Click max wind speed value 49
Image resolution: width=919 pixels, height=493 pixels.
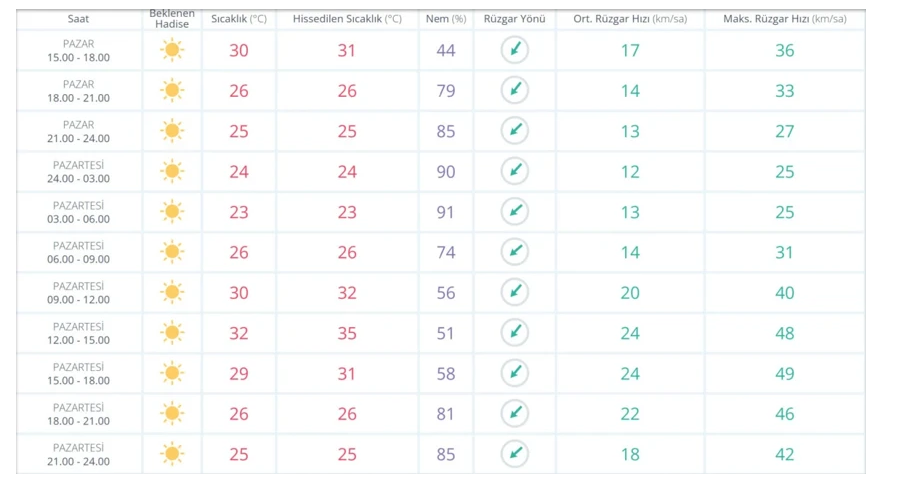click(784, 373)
...
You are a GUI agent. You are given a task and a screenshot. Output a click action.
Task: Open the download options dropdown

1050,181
* * *
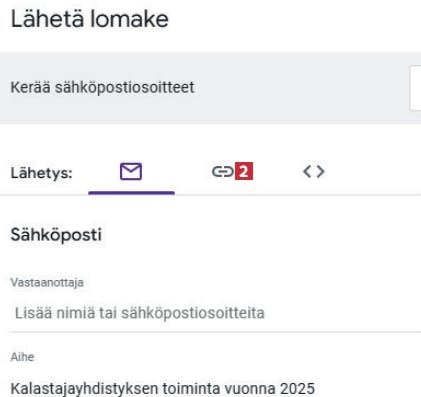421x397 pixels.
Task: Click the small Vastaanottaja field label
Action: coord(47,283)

## REQUIREMENT
Rewrite the rows from the line with "421x397 pixels." to the line with "Action: coord(47,283)" as a numbered list, leaving out blank lines and any pictures.

## SOLUTION TO THIS PROBLEM
1. 421x397 pixels.
2. Task: Click the small Vastaanottaja field label
3. Action: coord(47,283)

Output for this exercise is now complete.